Asker arkadaşlar hiç unutulmazmış. Emekli olmuş, özel çalışıyor. Muayenehanesi şehrin merkezindeydi. Haberleştik, gezerken meydanda bizi gelip buldu. Aradan çok zaman geçmiş. Çalıştığı yere gittik, çay hazır, sohbet başladı. Vakit dar konular peş peşe geliyor. Konuşulacak o kadar çok konu birikmiş ki zamanı neredeyse unuttuk.
Mehmet Demir’in o sıcak davranışı bizi sardı sarmaladı. O an elinden kurtardık ama akşam eşi, çocuğuyla gelip bizi düğün salonunda buldu. Gece geç vakte kadar beraberdik. Yeşil Irmak’ın kenarında oturduk. Mehmet semaveri hazırlattı. Hani derler ya, “Gönül sohbet ister, çay bahane.” Semaver çayını içerken sohbet ettik.
Hanımlar hemen kaynaşıp, zamanı unuttular. Gece yarısını geçmişti. Bu arada Mehmet’in şiir yazdığını öğrenmiş olduk. Bütün şiirlerini ezbere okuyor. Sayısı çok değil, dedi. Olsun şiir dokusu, özellikle taşlamaları, hicivleri edebiyat tarihine geçecek kadar oturmuş. Mehmet tevazulu, bu şekilde çok fazla piyasaya çıkmak istemiyor. Yani bir bilenin onunla yürümesi gerekiyor.
Ülkemizde hayvancılığın tükenme seviyesine gelmesi, hayvan ve et ithalatı Mehmet Demir’i üzdüğü belli oluyor. Sürekli çözümler öneriyor. Mehmet’in düşündüğü kadar yetkililer bu gidişata çözüm aramayı düşünmüyorlar.
Yeşilırmak’ın kıyısında çayımızı içerken sohbet devam etti…
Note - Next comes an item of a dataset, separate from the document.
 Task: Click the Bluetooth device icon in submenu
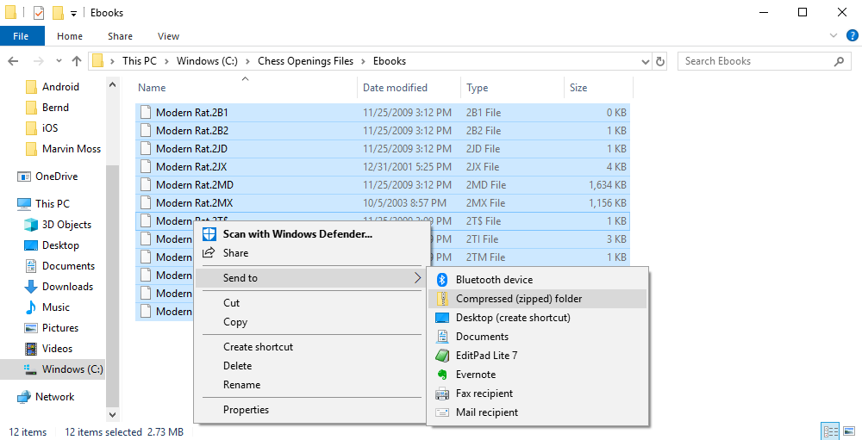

Sabah erkenden Mehmet Demir Tokat’ın kıymalı pidesi yaptırmış kaldığımız yere getirdi. Eşinin gönderdiği meyveler de vardı. “Bunları yolda yersiniz,” dedi. Mehmet Demir ve eşi için nasip olursa yeniden Tokat’a gideceğiz. İki üç gün kalıp o bölgeyi inceden inceye gezeceğiz. Bugün biz Bayburt’a doğru yola çıkacağız. Yalnız Tokat’ta göreceğimiz birkaç yer daha var…
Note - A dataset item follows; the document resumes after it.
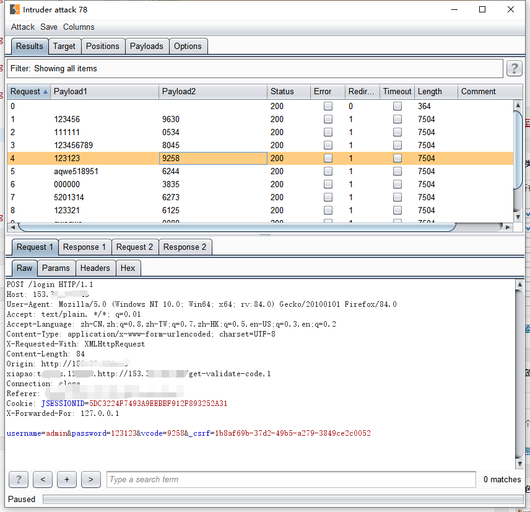The image size is (530, 512).
Task: Open the Response 1 tab
Action: (84, 247)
Gerçekten Tokat gezilmesi gereken şehirlerimizden, insanları cana yakın. Kızım, “Baba Mehmet amca senin akraban gibi,” diyor. “Mehmet benim yıllar öncesinden gelen dostum. Bazı dostlar akrabadan daha yakındır. Çok arkadaş değil, candan olan dostlar bizi sevindirir,” dedim.